For the load case presented (load of 10 MN with 4 equal point loads in rectangle of 1400 × 1000 mm), the deflection of the clamping surfaces achieves 0.98 mm for the table and 0.32 mm for the press ram. Both values represent the resulting unevenness of the respective surface and thus are compensated with the vertical shift of the surface corners. For the press table, the mean error between FE approximation and measured displacement values is below 0.1 mm, not only for the shown load case but for all four load cases measured including those with eccentric load. For the press ram, only centrical loads are used for fitting since the reference level of the ram will adjust to the much stiffer press table during the process. The mean error for the model of the press ram is below 0.08 mm. Even with this remaining uncertainty, the models allow to take into account the major effect of the elastic behavior of the machine during the forming simulation.

Since the verification targets the influence of the machine’s elastic behavior, no plastic deformations of the clamping surfaces are added to the used models.

4.3 Influence of elasto-mechanical machine behavior

Figure 12 shows the example of the resulting contact pressure between upper die and blank when pressing with a rigid ram on an elastic tool clamped to a rigid table (Fig. 12a) and when using the elastic ram and table (Fig. 12b) from the tryout press in Fig. 10.

Fig. 12
figure 12

Contact pressure distribution p between workpiece and forming tool on rigid machine (a) and on elastic machine (b)

The pressure distribution from the rigid press is the desired one which the forming tool is designed for with the help of standard forming simulations. Using the forming tool on the actual elastic machine, the pressure distribution becomes uneven as expected because of the deflecting clamping surfaces of press table and press ram. This results in hotspots with overstrained, thinning and likely cracking material at the short ends of the workpiece. Sidelong, in the middle of the part, not all contours and beads are formed correctly due to lack of contact pressure.
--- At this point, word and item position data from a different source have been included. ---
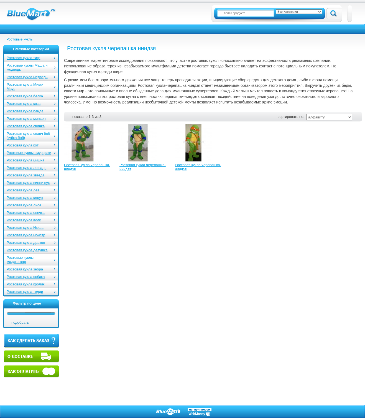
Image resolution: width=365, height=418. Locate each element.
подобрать (20, 322)
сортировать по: (291, 117)
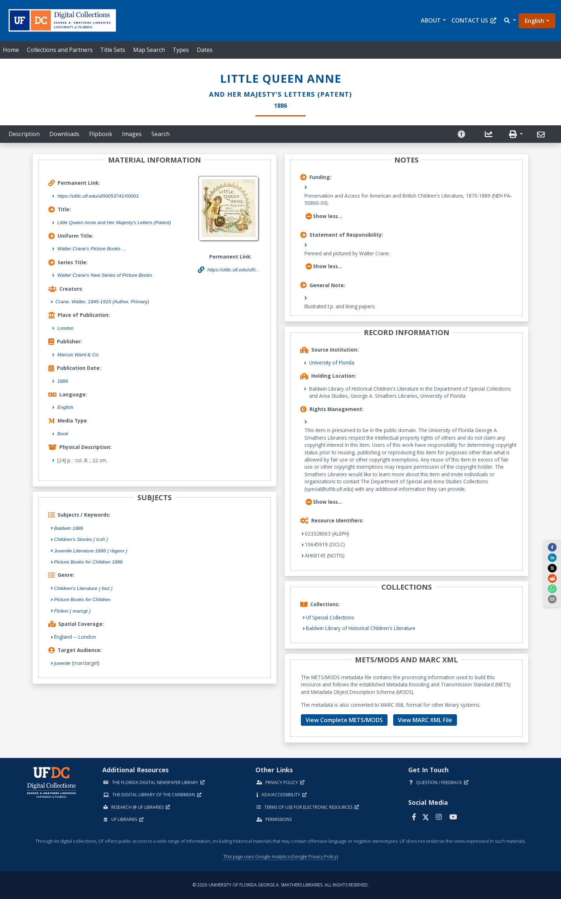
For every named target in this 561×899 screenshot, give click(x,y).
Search (160, 134)
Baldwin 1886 (68, 528)
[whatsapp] (552, 588)
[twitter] (552, 567)
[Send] (542, 134)
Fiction (72, 611)
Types (180, 50)
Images (132, 134)
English (534, 21)
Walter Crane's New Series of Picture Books (104, 275)
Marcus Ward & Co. (78, 354)
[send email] (552, 599)
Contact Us (474, 20)
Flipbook (100, 134)
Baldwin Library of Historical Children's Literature (360, 628)
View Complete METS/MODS (344, 720)
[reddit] (552, 578)
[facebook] (552, 547)
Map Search (149, 50)
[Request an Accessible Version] (462, 134)
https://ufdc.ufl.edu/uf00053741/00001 (98, 196)
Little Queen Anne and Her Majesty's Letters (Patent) (114, 222)
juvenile (62, 663)
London (65, 328)
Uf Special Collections (330, 617)
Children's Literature (83, 588)
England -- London (75, 636)
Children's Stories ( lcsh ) (81, 539)
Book (62, 433)
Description (24, 134)
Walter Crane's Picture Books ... (91, 248)
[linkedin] (552, 557)
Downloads (64, 134)
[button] (509, 20)
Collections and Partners (60, 50)
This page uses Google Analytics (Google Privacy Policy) (280, 856)
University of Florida (331, 362)
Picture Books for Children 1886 (88, 562)
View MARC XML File (425, 720)
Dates (205, 50)
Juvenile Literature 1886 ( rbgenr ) (90, 551)
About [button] (431, 20)
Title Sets (112, 50)
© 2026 (280, 885)
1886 (62, 381)
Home (11, 50)
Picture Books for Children (82, 599)
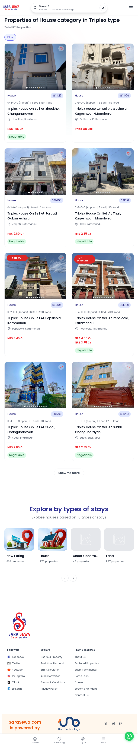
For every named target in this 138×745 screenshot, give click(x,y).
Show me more (69, 473)
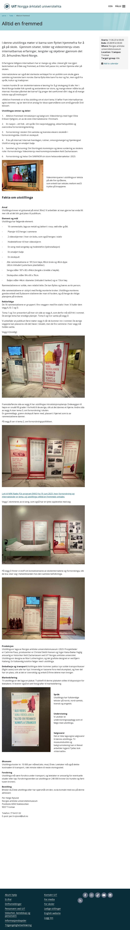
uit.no (4, 15)
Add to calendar (111, 63)
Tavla (11, 15)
These simulation results are intended for a qualitative comparison to show the importance of the general consideration of the machine’s elasticity and the usability of the generated models presented in this paper.
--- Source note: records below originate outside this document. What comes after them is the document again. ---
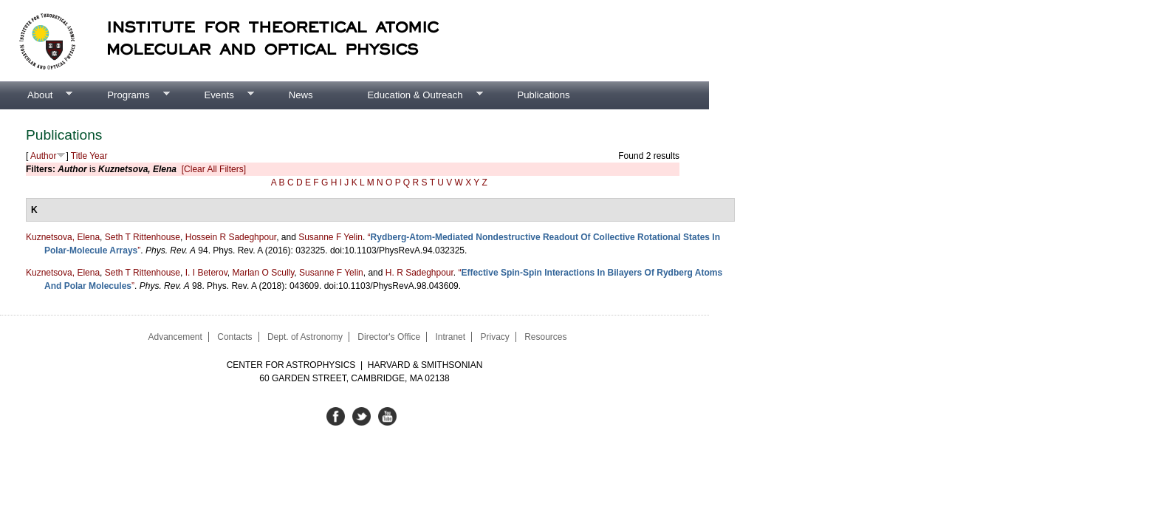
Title (79, 156)
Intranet (450, 337)
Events (215, 95)
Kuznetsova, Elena (63, 237)
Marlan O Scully (264, 272)
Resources (545, 337)
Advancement (175, 337)
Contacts (234, 337)
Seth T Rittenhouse (142, 237)
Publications (543, 94)
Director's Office (388, 337)
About (36, 95)
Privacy (494, 337)
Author (43, 156)
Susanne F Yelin (330, 237)
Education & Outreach (411, 95)
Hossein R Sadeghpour (230, 237)
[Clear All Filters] (214, 169)
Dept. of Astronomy (305, 337)
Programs (124, 95)
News (301, 94)
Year (98, 156)
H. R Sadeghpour (419, 272)
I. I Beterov (206, 272)
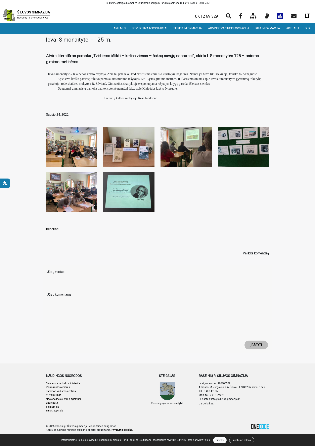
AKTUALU (292, 28)
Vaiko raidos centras (58, 387)
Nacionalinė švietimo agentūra (63, 398)
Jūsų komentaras (59, 294)
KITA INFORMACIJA (268, 28)
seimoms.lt (52, 406)
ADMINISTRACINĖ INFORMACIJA (228, 28)
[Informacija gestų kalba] (267, 16)
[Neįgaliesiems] (5, 183)
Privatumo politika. (122, 429)
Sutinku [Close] (220, 440)
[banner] (26, 15)
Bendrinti (52, 229)
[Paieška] (228, 16)
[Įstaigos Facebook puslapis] (240, 16)
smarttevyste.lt (54, 410)
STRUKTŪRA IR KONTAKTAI (149, 28)
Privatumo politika (242, 440)
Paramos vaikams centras (61, 391)
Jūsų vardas (55, 272)
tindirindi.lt (52, 402)
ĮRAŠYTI (256, 345)
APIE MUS (120, 28)
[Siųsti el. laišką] (294, 16)
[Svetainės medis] (253, 16)
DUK (307, 28)
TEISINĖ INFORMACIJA (187, 28)
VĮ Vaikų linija (53, 394)
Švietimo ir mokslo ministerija (63, 383)
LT (307, 16)
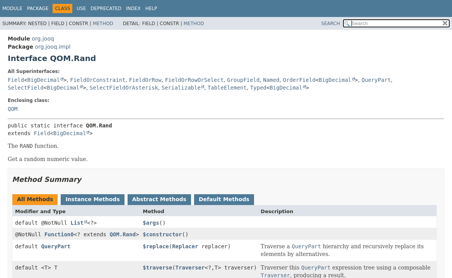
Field (16, 80)
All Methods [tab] (35, 199)
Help (151, 8)
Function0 (59, 234)
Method (103, 23)
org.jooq (43, 39)
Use (81, 8)
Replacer (185, 246)
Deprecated (105, 8)
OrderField (299, 80)
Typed (258, 88)
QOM (12, 109)
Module (12, 8)
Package (37, 8)
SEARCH (330, 23)
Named (271, 80)
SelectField (26, 88)
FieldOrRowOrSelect (194, 80)
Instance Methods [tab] (92, 199)
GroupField (243, 80)
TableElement (227, 88)
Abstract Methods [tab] (159, 199)
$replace (156, 246)
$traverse (157, 267)
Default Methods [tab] (224, 199)
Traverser (190, 267)
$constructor (162, 234)
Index (133, 8)
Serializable (181, 88)
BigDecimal (43, 80)
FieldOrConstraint (97, 80)
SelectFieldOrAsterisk (124, 88)
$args (151, 223)
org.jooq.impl (52, 47)
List (77, 223)
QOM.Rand (122, 234)
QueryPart (376, 80)
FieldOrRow (145, 80)
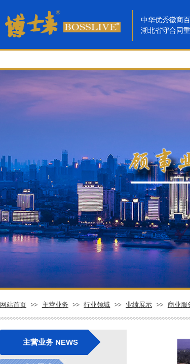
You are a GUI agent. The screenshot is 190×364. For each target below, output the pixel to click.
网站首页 (13, 304)
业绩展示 (139, 304)
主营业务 (55, 304)
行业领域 (97, 304)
Using the models of the press table and press ram, the required crowning can be estimated before the machining process of the tool. Thus, a machined tool would be already compensated for the occurring elastic deflection of the machine during the forming process.

5 Summary and outlook

This work addresses the importance of including the elastic behavior of the forming press into the simulation environment. For this purpose, it shows options for acquiring the elastic behavior of the relevant press components of press table and press ram via measurements. Thus, knowledge of CAD data for the individual press components is not necessary, as it typically is not available for older forming machines anyway. The measurement data is analyzed and prepared for its usage in effective FE models. Different approaches based on topological optimization as well as parametric optimization are presented for modeling. The FE models are capable of reproducing the measured elastic behavior, including non-linearities such as flatness of clamping surfaces, within the FE simulation for inline coupling with the forming tool. The FE models optimized for an individual tryout press were used for estimating the dependence of the pressure distribution in the forming zone from the elasticity of the forming machine. Using this knowledge, saving potentials arise in the design process of forming tools, especially in the automotive industry with large car body tools.